Given entries>
═══
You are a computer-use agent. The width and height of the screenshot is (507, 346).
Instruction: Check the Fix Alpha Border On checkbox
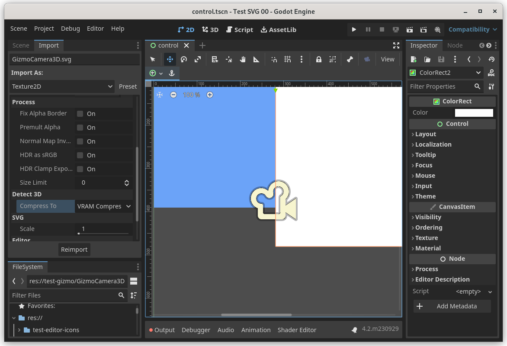tap(80, 113)
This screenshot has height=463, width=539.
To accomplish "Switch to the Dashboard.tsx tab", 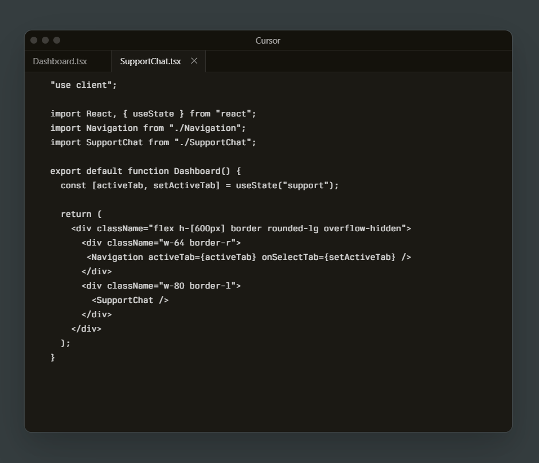I will point(60,61).
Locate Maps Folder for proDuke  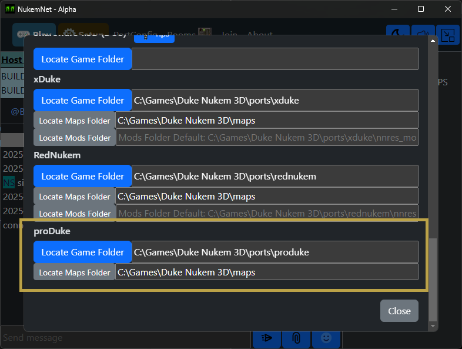pos(74,272)
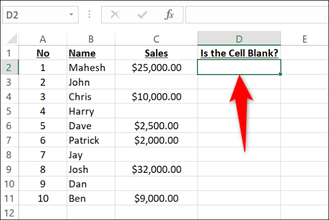Select the active cell D2
The image size is (329, 220).
[x=239, y=67]

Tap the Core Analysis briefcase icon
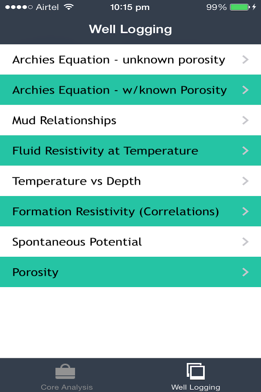[65, 372]
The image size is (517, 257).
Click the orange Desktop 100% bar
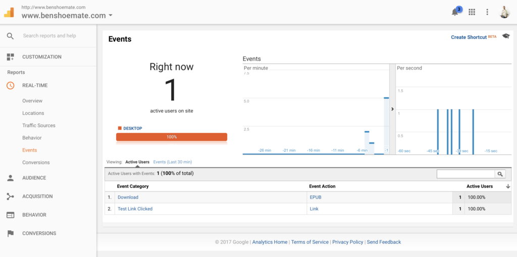pyautogui.click(x=172, y=137)
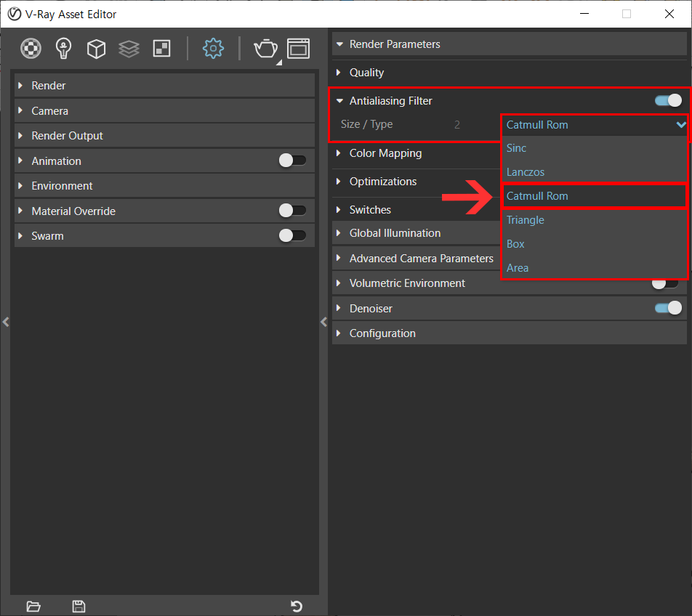The image size is (692, 616).
Task: Enable the Animation toggle
Action: [x=292, y=161]
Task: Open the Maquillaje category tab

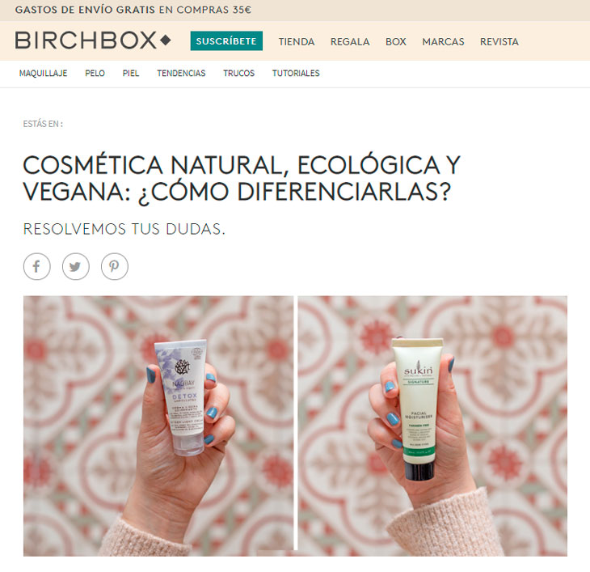Action: (44, 73)
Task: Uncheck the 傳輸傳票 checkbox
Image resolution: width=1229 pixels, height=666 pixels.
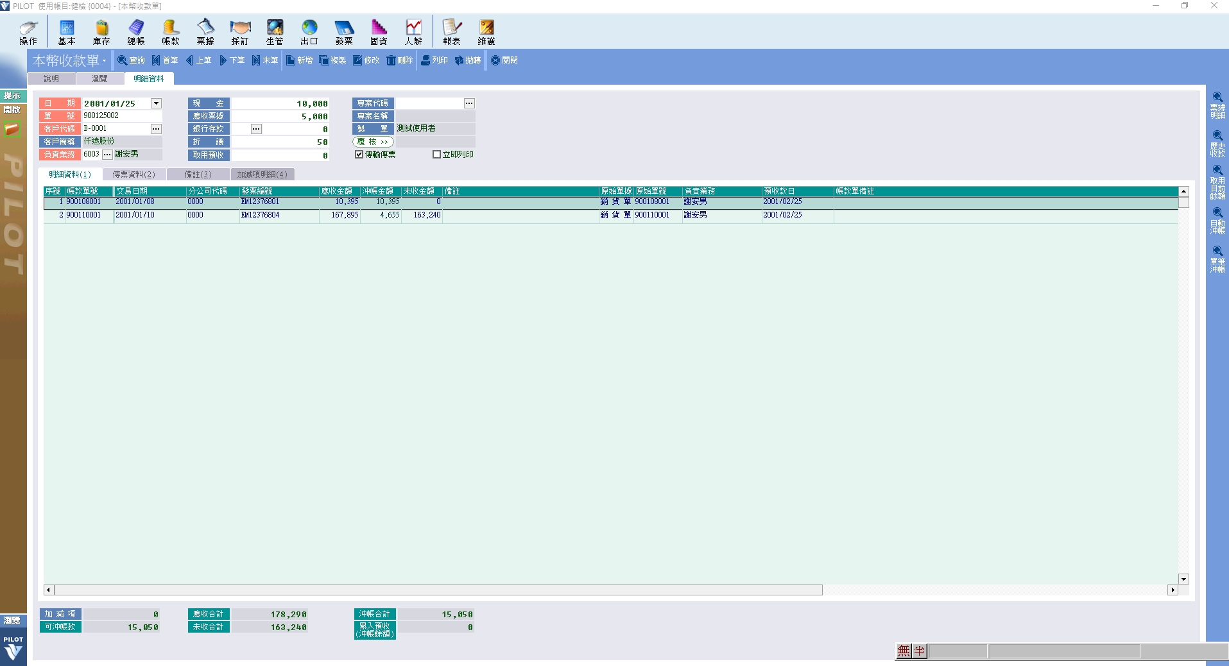Action: (359, 155)
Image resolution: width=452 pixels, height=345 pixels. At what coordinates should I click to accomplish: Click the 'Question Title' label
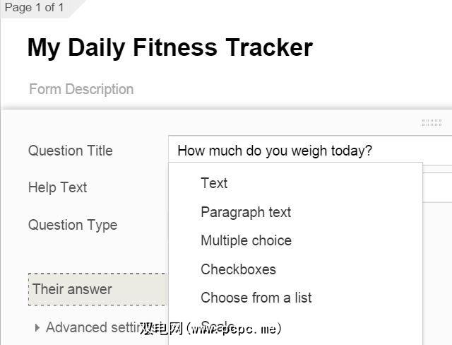coord(70,151)
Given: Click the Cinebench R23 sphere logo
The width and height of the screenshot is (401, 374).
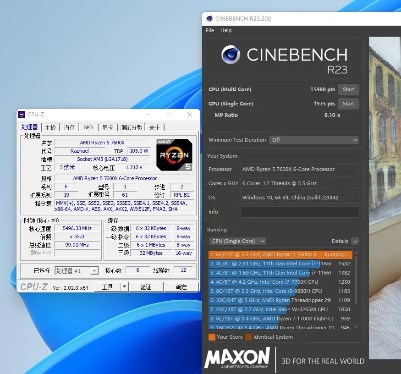Looking at the screenshot, I should click(231, 55).
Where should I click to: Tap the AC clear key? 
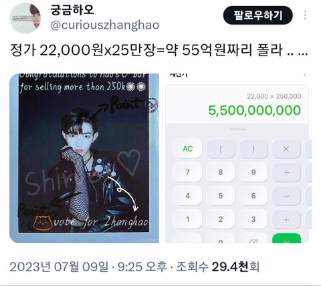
═══
Exercise directions> In the data above, start at the line holding "Task: Open the Maquillaje category tab" and stop after the line holding "Given: Click the Cinebench R23 sphere logo"; write out those lines exactly, without pictures.

Reply>
Task: Open the Maquillaje category tab

Action: (44, 73)
Task: Uncheck the 傳輸傳票 checkbox
Image resolution: width=1229 pixels, height=666 pixels.
Action: (359, 155)
Image resolution: width=452 pixels, height=345 pixels. At what coordinates should I click to accomplish: Click the 'Question Title' label
coord(70,151)
Given: Click the Cinebench R23 sphere logo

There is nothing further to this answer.